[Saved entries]
--- START ---
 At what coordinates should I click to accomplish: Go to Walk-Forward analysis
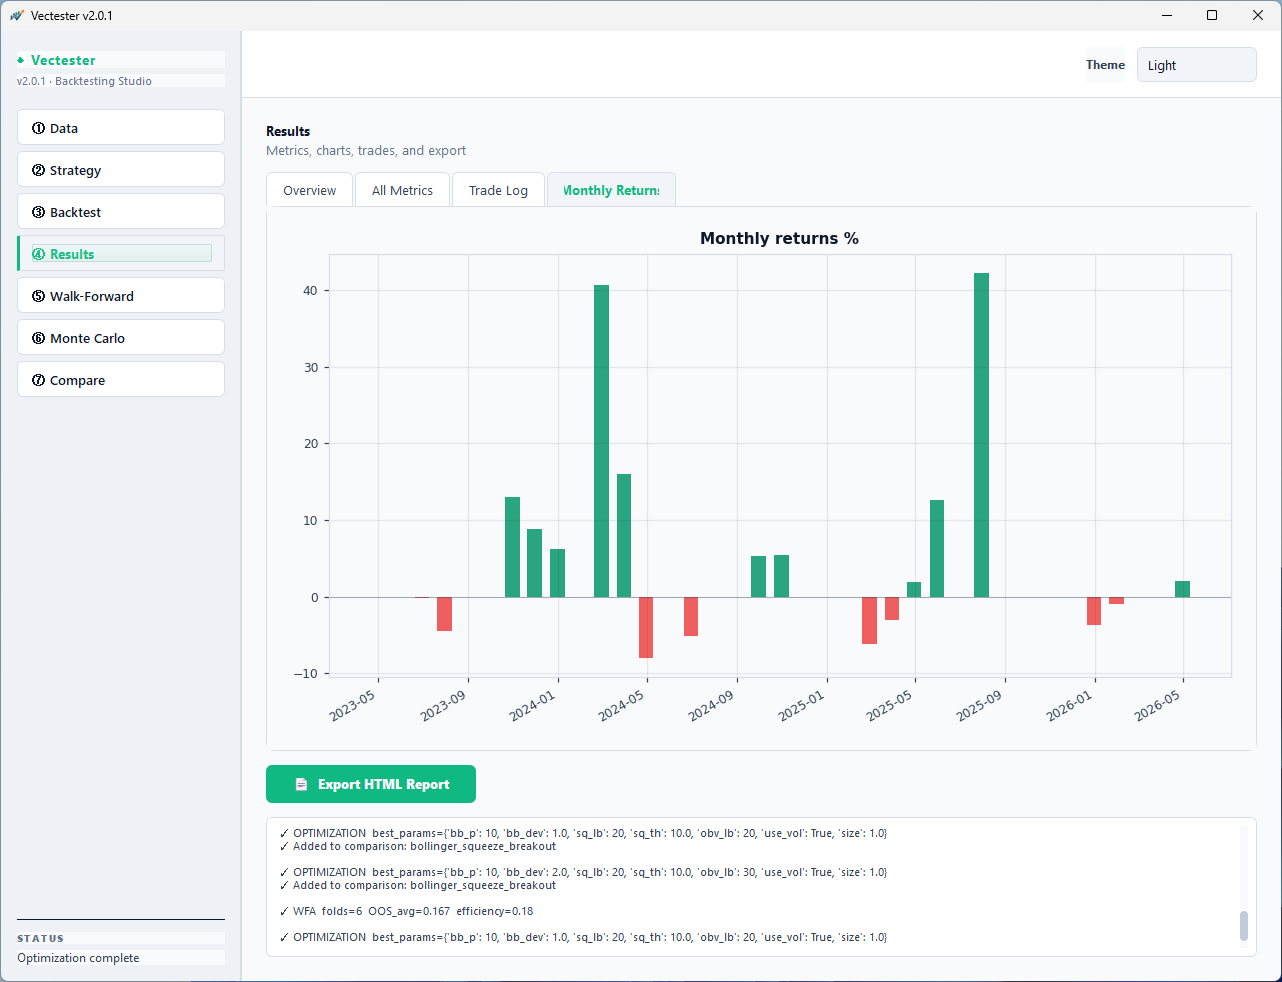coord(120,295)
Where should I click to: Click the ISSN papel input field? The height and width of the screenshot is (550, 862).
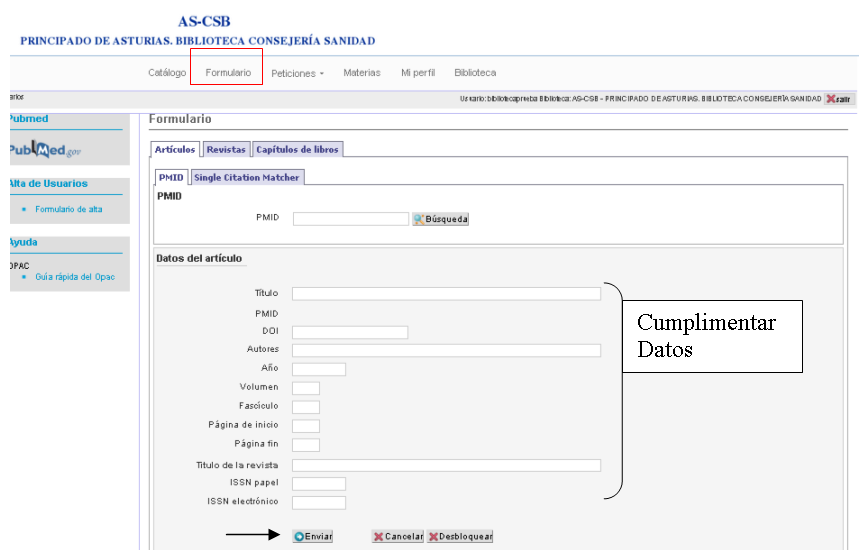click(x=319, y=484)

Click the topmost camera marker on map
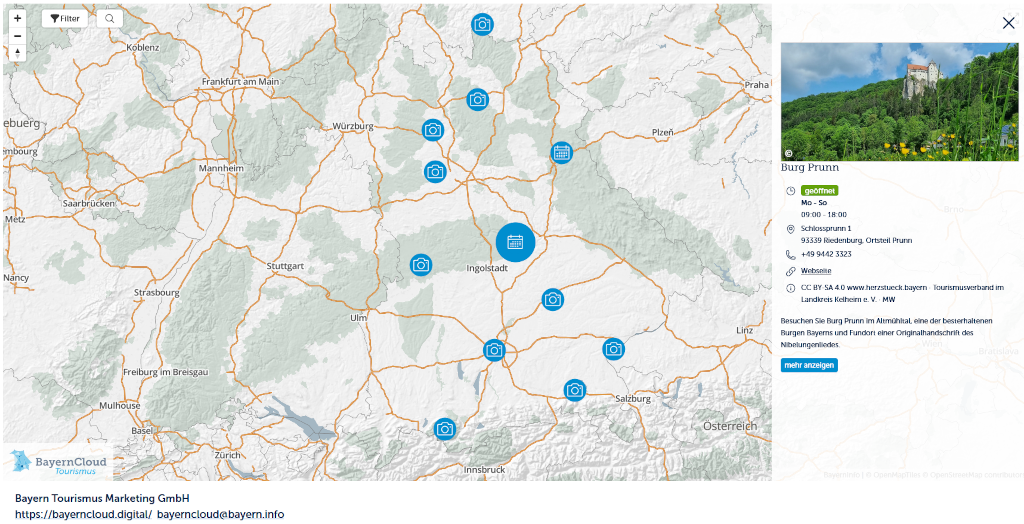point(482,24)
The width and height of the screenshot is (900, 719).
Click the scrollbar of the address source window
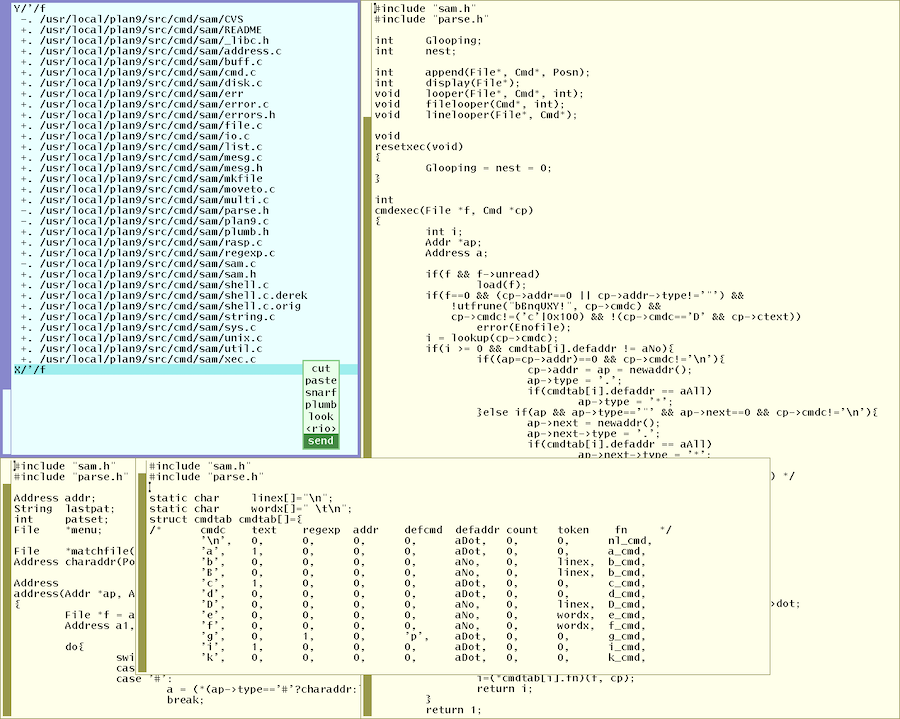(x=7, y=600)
--- END ---
PROBLEM REQUIREMENTS >> Repeat each record exactly, with the pictures left out.

RESULT OF THE EXERCISE >>
 At what coordinates should I click to accomplish: Go to Walk-Forward analysis
coord(120,295)
Where should I click to: Click the ISSN papel input field? The height and width of the screenshot is (550, 862).
click(x=319, y=484)

Click the topmost camera marker on map
point(482,24)
The width and height of the screenshot is (900, 719).
Click the scrollbar of the address source window
(x=7, y=600)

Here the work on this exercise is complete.